Interpreters for court proceeding and related matters can be requested through the courts. Each court has assigned Court Liaisons to facilitate linguistic access. As the only public accrediting authority for spoken language court interpreters in the state, OLA keeps a list of interpreters to facilitate access to the courts for LEP individuals. In addition, OLA provides general access to interpreter services by making this list public so it can be used by attorneys and other legal or law-related entities who need help finding qualified interpreters. You can find interpreters for non-court proceedings through this online list.

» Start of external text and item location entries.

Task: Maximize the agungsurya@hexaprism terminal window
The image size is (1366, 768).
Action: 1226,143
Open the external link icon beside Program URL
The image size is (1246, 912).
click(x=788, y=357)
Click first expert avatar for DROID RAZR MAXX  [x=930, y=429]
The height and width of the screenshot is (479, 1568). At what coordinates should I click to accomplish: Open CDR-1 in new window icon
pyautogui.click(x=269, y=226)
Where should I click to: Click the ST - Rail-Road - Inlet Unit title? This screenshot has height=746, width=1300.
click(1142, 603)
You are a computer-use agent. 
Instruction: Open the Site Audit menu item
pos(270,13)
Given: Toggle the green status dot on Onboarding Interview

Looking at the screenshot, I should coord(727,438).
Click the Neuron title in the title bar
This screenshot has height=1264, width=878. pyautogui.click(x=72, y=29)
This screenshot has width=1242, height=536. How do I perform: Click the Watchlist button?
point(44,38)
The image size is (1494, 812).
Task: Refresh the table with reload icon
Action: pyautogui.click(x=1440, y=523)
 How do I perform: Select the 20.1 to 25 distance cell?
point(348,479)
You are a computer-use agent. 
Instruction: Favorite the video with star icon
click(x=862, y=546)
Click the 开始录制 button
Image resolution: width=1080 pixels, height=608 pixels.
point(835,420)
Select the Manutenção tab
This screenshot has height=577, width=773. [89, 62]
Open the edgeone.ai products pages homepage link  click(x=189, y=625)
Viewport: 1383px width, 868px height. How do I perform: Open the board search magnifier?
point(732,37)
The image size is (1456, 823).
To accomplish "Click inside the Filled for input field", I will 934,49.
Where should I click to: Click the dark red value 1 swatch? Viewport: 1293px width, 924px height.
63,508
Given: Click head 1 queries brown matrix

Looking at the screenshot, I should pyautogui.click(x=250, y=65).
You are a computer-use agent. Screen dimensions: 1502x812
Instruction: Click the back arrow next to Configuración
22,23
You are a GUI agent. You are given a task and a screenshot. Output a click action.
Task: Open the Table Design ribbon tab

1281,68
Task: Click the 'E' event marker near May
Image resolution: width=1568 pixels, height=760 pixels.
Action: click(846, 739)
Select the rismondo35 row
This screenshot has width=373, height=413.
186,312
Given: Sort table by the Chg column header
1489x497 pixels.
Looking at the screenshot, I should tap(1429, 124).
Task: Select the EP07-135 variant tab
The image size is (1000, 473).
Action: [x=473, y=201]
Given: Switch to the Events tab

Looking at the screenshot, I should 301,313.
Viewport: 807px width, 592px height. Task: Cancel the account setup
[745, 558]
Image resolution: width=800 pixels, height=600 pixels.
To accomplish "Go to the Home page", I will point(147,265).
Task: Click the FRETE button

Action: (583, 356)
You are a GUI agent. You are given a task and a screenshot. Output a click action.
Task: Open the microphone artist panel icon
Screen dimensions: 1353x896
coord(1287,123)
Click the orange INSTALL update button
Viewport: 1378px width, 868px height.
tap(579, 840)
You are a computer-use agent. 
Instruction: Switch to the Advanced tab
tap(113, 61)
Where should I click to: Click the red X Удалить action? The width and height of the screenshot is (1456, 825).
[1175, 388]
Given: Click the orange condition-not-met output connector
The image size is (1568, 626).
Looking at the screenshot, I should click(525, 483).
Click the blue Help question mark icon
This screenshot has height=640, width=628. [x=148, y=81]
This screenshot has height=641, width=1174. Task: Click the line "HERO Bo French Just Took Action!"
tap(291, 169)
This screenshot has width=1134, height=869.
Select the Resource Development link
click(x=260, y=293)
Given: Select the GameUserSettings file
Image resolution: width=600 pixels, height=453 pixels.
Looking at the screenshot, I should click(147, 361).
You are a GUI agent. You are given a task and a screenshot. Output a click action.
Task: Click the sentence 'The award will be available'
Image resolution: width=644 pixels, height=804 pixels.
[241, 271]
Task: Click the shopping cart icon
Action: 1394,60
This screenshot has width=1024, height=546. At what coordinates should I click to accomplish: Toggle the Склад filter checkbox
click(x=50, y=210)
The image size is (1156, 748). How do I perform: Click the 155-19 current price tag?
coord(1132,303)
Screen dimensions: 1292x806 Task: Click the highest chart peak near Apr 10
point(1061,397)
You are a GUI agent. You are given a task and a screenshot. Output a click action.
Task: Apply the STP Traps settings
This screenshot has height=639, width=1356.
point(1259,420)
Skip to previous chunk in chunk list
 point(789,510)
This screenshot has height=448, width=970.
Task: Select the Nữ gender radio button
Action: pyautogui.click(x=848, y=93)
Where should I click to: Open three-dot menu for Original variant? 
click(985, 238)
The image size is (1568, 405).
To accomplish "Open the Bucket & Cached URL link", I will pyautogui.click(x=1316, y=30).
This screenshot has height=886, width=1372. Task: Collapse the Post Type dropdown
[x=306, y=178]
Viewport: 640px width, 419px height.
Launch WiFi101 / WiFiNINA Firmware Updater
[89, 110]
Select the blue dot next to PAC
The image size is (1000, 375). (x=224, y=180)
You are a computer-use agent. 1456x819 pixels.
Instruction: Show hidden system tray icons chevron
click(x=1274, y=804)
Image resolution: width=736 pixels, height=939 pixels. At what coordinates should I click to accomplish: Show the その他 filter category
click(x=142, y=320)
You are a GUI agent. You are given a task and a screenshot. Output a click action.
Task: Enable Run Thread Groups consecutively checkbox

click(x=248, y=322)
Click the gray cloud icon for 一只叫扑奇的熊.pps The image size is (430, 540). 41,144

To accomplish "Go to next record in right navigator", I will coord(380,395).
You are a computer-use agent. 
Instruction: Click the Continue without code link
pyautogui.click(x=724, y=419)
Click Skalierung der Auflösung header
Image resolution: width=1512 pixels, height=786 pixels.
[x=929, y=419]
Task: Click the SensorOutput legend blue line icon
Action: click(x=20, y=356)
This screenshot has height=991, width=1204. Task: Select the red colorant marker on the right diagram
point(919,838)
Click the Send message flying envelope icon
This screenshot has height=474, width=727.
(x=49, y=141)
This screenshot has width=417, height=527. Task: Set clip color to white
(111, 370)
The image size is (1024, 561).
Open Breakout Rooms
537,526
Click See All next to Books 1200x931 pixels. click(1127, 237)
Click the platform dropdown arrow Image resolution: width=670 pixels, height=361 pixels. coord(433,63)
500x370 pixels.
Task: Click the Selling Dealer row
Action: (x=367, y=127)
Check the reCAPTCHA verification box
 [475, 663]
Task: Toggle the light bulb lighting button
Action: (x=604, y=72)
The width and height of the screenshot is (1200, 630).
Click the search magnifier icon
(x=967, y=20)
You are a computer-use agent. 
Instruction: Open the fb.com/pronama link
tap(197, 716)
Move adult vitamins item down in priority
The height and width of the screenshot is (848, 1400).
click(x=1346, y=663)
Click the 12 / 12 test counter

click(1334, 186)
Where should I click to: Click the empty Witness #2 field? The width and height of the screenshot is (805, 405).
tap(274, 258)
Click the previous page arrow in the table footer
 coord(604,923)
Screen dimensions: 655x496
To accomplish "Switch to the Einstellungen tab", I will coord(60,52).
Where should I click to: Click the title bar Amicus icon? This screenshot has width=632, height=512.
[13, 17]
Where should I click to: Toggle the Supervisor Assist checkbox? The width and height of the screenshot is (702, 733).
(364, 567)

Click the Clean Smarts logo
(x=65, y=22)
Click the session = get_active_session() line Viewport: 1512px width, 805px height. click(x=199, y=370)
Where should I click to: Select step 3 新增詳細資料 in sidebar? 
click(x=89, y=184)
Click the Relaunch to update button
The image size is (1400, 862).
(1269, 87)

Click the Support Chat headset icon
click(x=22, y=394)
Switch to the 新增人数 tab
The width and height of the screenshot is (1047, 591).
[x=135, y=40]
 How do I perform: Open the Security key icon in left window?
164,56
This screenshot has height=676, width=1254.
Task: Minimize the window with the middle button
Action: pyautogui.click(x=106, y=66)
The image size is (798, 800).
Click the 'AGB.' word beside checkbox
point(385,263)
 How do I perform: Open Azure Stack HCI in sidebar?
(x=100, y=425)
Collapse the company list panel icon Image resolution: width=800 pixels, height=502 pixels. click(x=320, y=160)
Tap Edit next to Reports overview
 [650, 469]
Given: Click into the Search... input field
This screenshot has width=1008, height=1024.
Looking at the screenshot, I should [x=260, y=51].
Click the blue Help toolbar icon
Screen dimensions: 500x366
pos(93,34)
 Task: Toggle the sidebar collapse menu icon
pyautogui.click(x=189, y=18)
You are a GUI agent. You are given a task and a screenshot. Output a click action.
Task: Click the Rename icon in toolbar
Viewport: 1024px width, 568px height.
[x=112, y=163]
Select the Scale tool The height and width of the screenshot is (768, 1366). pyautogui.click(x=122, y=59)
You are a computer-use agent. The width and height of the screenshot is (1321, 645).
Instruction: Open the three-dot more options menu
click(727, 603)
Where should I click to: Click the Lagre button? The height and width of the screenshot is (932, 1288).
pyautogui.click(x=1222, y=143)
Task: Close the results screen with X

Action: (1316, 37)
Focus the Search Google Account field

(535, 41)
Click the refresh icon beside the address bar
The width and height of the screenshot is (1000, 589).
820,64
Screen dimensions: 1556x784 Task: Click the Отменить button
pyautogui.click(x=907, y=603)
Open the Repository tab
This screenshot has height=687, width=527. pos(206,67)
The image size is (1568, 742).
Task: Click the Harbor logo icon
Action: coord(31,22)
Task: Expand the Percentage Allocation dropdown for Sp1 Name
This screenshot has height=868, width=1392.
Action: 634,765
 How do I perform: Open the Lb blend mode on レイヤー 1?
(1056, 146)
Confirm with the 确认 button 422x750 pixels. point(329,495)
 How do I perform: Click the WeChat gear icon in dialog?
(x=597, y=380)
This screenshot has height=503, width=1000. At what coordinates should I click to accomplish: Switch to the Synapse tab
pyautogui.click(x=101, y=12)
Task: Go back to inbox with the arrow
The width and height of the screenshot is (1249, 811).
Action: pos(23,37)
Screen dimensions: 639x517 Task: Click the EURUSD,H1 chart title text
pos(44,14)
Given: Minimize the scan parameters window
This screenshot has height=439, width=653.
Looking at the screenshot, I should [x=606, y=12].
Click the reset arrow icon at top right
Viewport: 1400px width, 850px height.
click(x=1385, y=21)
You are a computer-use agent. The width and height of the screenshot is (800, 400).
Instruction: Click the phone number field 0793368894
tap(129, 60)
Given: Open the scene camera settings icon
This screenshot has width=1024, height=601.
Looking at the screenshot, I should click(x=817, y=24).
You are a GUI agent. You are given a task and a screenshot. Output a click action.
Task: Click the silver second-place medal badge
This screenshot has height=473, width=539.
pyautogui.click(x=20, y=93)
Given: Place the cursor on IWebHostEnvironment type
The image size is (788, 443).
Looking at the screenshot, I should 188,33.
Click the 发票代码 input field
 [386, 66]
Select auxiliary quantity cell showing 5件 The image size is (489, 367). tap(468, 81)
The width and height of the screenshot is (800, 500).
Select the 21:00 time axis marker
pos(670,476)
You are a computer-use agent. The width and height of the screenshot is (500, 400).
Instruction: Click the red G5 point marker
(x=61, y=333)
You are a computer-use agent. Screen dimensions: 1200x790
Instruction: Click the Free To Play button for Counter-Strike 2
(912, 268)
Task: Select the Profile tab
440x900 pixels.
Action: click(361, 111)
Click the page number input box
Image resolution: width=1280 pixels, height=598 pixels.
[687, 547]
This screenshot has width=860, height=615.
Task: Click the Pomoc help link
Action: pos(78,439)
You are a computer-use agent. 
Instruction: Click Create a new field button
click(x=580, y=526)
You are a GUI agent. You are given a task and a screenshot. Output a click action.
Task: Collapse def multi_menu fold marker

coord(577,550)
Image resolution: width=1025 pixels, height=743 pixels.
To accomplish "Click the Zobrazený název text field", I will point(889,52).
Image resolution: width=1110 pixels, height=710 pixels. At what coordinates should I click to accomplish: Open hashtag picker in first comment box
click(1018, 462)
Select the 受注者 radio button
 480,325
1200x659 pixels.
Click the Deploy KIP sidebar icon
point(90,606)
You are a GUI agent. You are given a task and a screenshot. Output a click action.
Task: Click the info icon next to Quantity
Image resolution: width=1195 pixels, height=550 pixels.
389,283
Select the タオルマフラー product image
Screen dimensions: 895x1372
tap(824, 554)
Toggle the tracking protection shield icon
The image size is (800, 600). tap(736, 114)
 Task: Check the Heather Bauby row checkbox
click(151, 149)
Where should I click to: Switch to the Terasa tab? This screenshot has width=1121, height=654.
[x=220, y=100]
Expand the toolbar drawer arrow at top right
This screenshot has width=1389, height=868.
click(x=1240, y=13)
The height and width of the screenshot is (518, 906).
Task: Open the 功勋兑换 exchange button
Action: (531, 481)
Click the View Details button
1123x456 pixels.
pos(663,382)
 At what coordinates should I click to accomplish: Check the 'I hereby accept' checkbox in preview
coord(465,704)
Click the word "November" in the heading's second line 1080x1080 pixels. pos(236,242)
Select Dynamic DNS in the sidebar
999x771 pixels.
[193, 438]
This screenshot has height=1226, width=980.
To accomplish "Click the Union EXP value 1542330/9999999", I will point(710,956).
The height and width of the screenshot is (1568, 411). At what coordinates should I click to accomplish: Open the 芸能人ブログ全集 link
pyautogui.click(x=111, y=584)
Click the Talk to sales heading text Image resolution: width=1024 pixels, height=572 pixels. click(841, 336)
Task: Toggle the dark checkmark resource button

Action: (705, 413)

Standards of Practice for Court Interpreters Ensure Equal Access to Non-English Speakers
The important role of court interpreters in our court system is outlined in Section 4.01 of the Code of Conduct:
A court interpreter is the communication facilitator for the parties involved in a proceeding, and, as such, plays a vital role in the protection of the rights of LEP [Limited English Speaking] and DHH [Deaf and Hard of Hearing] individuals engaged as parties or witnesses in legal proceedings in the Trial Court. This role requires an understanding by the court interpreter of the complexities of the tasks to be performed. In these tasks, court interpreters should be guided by the ethical principles and standards promulgated pursuant to G.L. c. 221C and c. 221, § 92A.”
Professionally-trained court interpreters who understand and act according to the standards of practice are better suited to achieve the following goals, also outlined in Section 4.01 of the Code:
- Ensure meaningful access to court proceedings for LEP and DHH individuals.
- Protect the constitutional rights of criminal defendants to the assistance of a court interpreter during court proceedings.
- Ensure due process in all phases of litigation for LEP and DHH individuals.
- Ensure equal protection of the law for LEP and DHH individuals.
- Increase efficiency, quality, and uniformity in handling proceedings that involve court interpreters.
- Encourage the broadest use of professional court interpreters by all those in need of such services within the Trial Court.